The train driver is reported to have been charged with manslaughter, which appears to be a step up from the original charge of culpable recklessness. He is due to go before the investigative judge today. I don't know whether the concept of sub judice exists in Spain but, even if it does, I imagine we'll all know by this evening what has been said to and by him.
A Spanish reader has commented: "Indeed it will be difficult to know the whole truth about what happened, as on other occasions. The official version is likely to be adapted to economic interests. In the interests of Brand Spain and the sale of our rail systems abroad, they are interested in attributing the responsibility to human error. Families believe there was a system failure but politicians want everything to stay confusing so that attention is not focused on them and they can escape. And we Spanish . . . Well, we are learning about the ASFA and ERTMS systems and we distrust everyone and
everything. Everyone will believe what suits them.
Another reader advises that it's reported that the black box confirms the train was doing 190kph when it hit the curve.
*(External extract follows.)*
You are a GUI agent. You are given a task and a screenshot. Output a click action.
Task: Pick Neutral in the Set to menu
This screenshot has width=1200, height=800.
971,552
However, I've yet to see any reference to black box data in the Spanish press and I'm sure I'm not the only one who's wondering why it's taking so long. Perhaps we will know by the end of the day as it's hard to believe the judge isn't going to demand it.
As regards the huge contract at stake for the Brazilian high-speed train system, nothing is being said publicly about this but it's reported that senior executives of the Spanish consortium are privately admitting it's been lost to Spain as a result of the accident. Even though it's arguable that the accident was nothing to do with a high-speed as neither the train nor the track was part of the Spanish AVE system. The problem is that this is a technical argument and one not easily taken on board by the Spanish public. Still less the Brazilian public, I suspect.
Finally . . . There was a interview with a despondent local resident who'd tried to help and had had problems with a policeman. This ended with the man issuing a heartfelt "Joder!", or 'Fuck!'. The English subtitles on British TV had something anodyne like"Dear me."